The impact of Albert Einstein’s work is impossible to calculate; his celebrated theory of relativity barely scratches the surface of his accomplishments. He spent his later years in solitude, relying on music for relaxation, and on April 18, 1955, in Princeton, he died of an aneurysm. More than half a century later the results of his genius are still as inspiring, compelling, and motivating as they were during his extraordinary lifetime.

From Francine

The look of blissful awe on Albert’s face when he emerged from the tunnel reminded all who saw it of that “little child” he referred to when he described his belief in God. He wept with joy as he rushed first into his mother’s open arms and then into the arms of his beloved friend Paul Ehrenfest. (Both his father and his second wife had reincarnated by the time Albert returned Home.) His mentor, Isaac Newton, was there as well, to shake his hand and, with a smile filled with pride, ask Albert if he would please mentor him now, “until we’re back on a level playing field again”—Albert had far exceeded Isaac’s expectations during his lifetime. Albert is said to have replied, “I simply stood on the shoulders of a giant,” a reference to a quotation of Isaac’s. He then bowed deeply to the teacher and friend who was so influential in preparing him for this incarnation, which is his third and last. He remarked, “I do much better work here, without the weight of sadness.”

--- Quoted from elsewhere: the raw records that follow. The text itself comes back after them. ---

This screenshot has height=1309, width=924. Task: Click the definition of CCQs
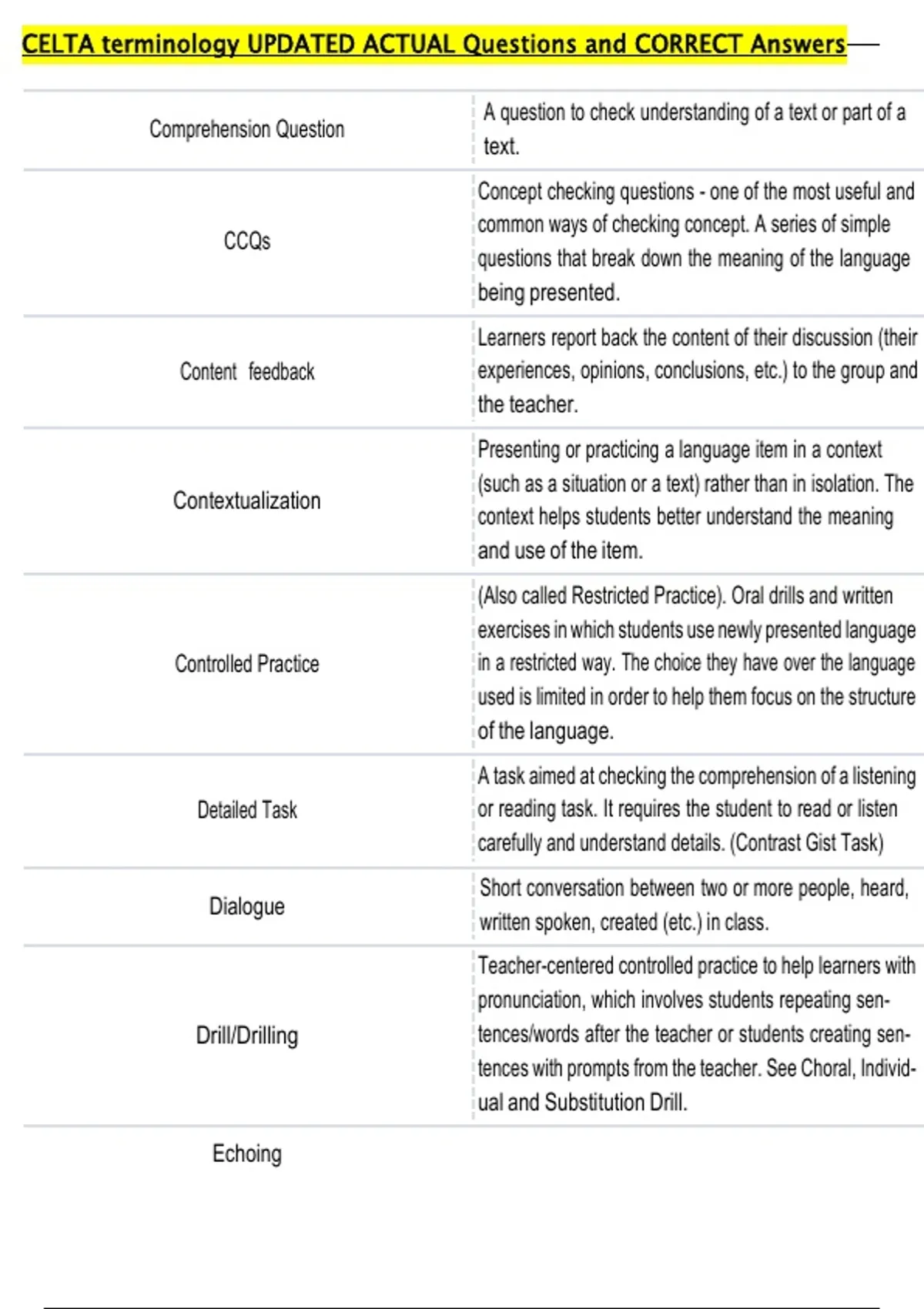click(x=693, y=241)
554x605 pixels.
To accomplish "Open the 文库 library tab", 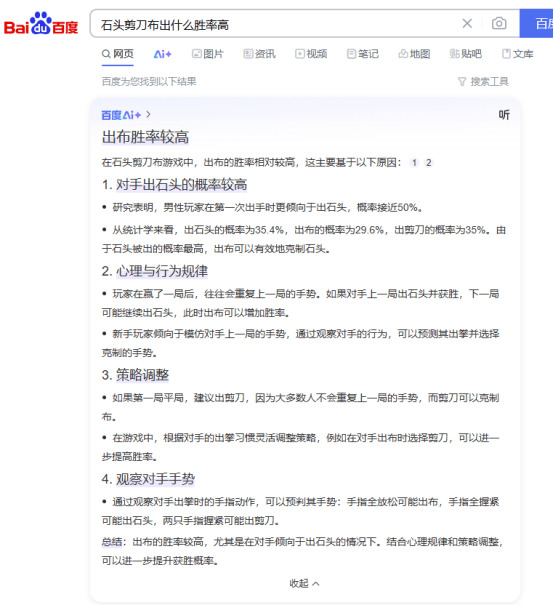I will [x=517, y=54].
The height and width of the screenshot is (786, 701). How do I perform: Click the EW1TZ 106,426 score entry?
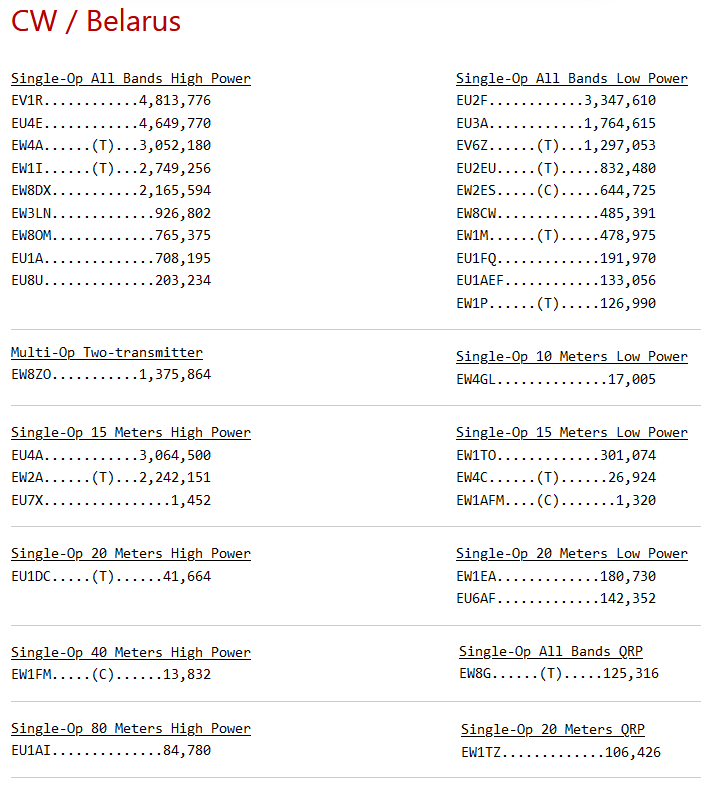click(x=560, y=752)
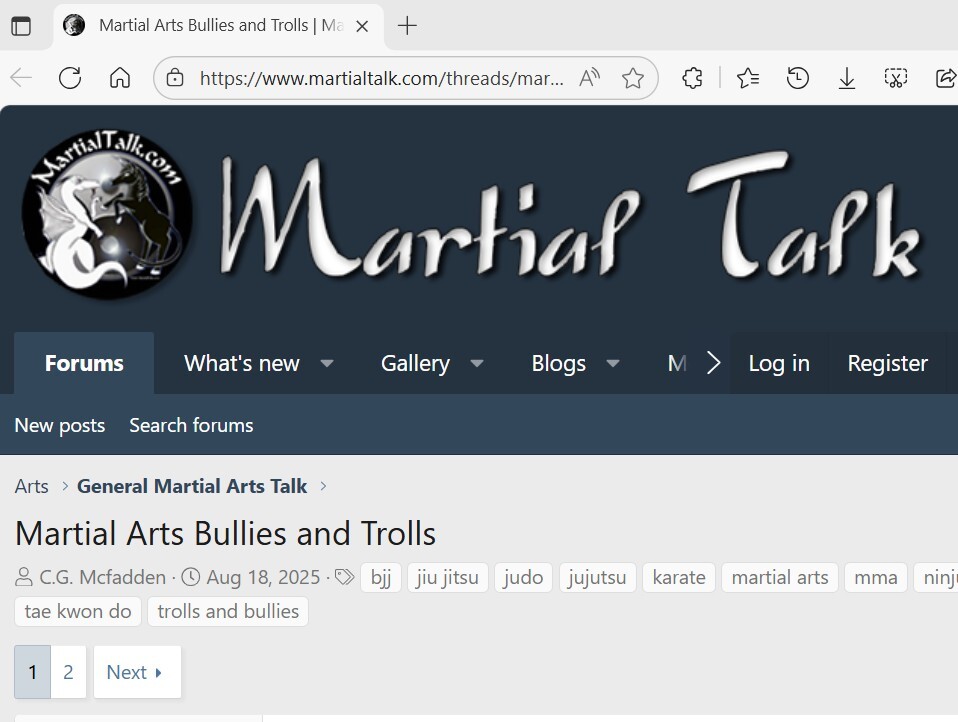Click the address bar URL field
Screen dimensions: 958x722
[x=380, y=78]
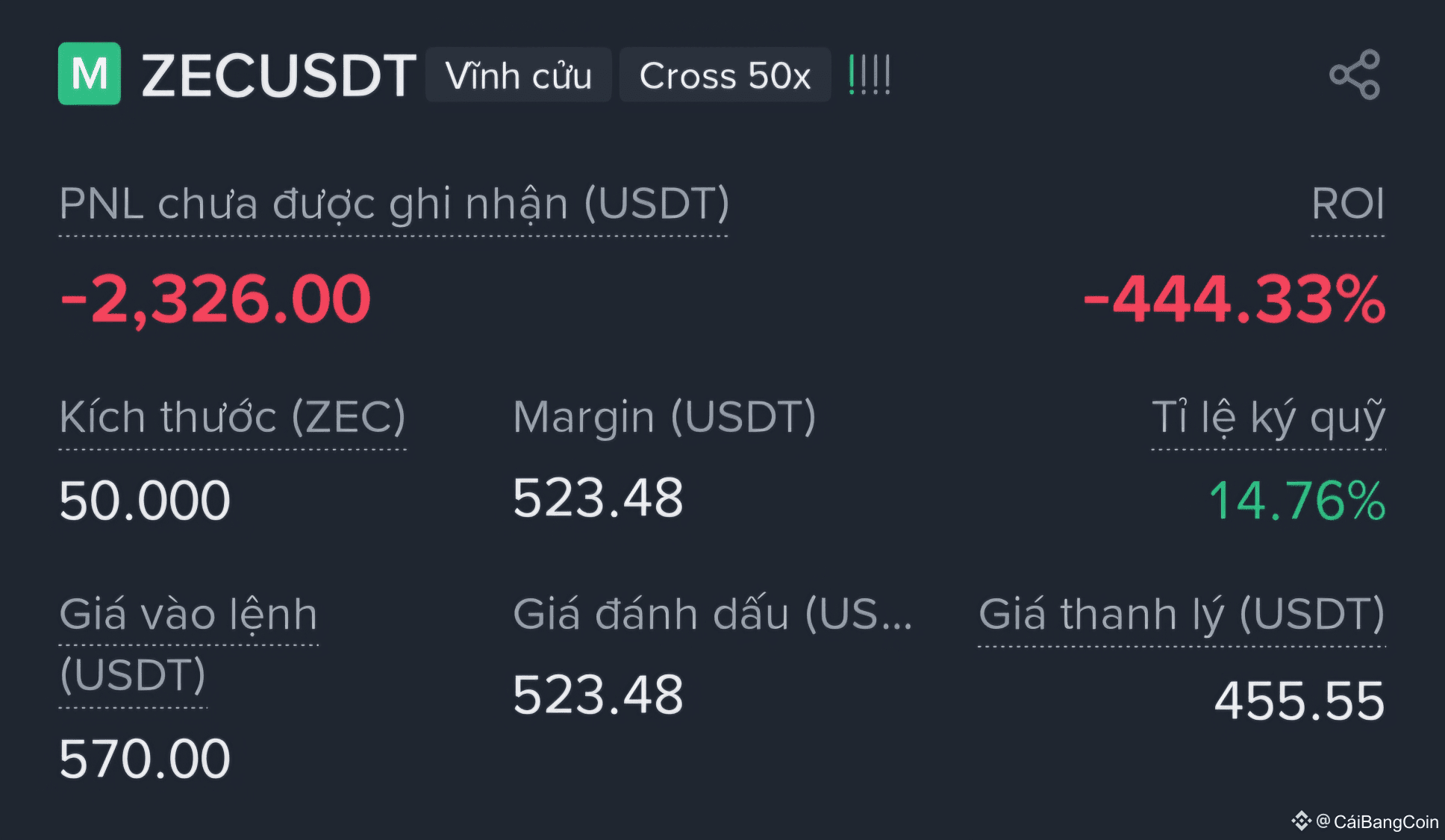Image resolution: width=1445 pixels, height=840 pixels.
Task: Open the ZECUSDT symbol title
Action: coord(278,75)
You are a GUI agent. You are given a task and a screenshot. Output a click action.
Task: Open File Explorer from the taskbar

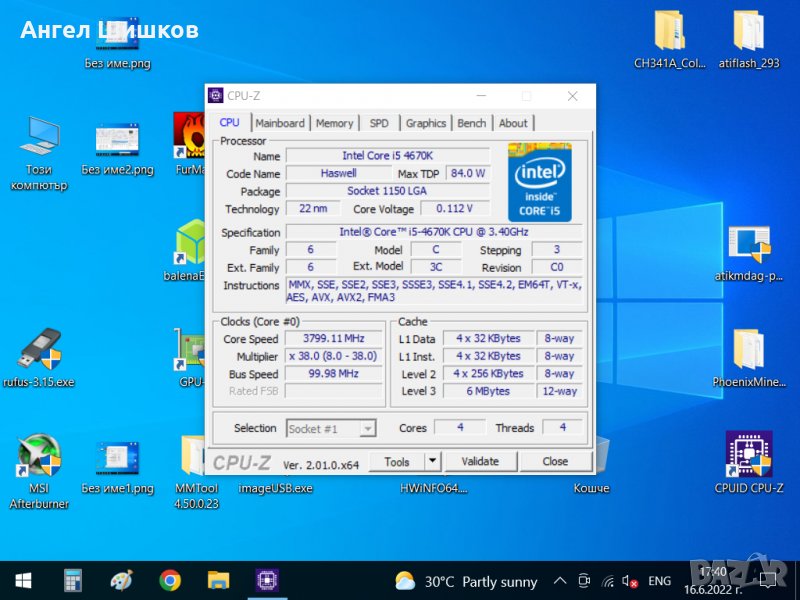click(218, 580)
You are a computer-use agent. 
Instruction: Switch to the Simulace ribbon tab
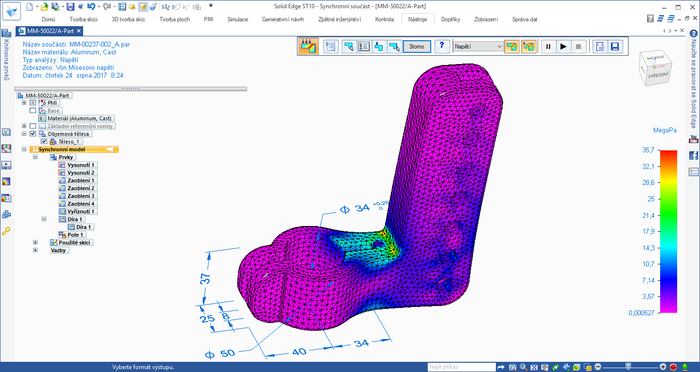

As often happens with physicists and other scientists, Albert was almost as mesmerized by the Scanning Machine itself as he was with the lifetime that played out inside it. He continues to visit it regularly, taking full advantage of another of its uses: just as all of us here have unlimited access to the life charts in the Hall of Records, we can also review anyone’s lifetime we choose at the Scanning Machine, from the first pharaohs of Egypt or Jesus’s disciples to Mozart, Thomas Jefferson, or the doomed residents of Atlantis. For a mind like Albert’s, the “mechanics” of what you might think of as the ultimate time machine are irresistible, especially since one of his greatest passions here is to unlock the secrets of time travel for you on earth. He believes that by the 2040s in your years, time travel will be common through what he calls such global “flues” as the Bermuda Triangle, through the infused work of a team that includes Albert, Nikola Tesla, Galileo, and George Hale. One of the recipients of these infusions, beginning in approximately 2018, will be a young man at Duke University whose name is Bernard or Bernhard.

Albert was especially moved by the arrival of his son Eduard, whose exceptional mind was clouded by schizophrenia during his lifetime. After being cocooned, Eduard rejoined his father as a coprofessor at physics and astrophysics seminars designed specifically for spirits who will be incarnating and have charted those sciences as their specialties—“our hands on earth,” as Albert calls them. Albert and Eduard live in a Cape Cod cottage in what corresponds to your Provincetown, Massachusetts, and they’re avid sailors on their ship called Yanqin, an Aramaic word for “children.” Albert has also reunited with his friend Johann Brahms, whose music he adores, and the two of them enjoy performing Brahms’s compositions and other great classical works at small salons throughout the Other Side, with Johann on the harpsichord and Albert on his beloved violin.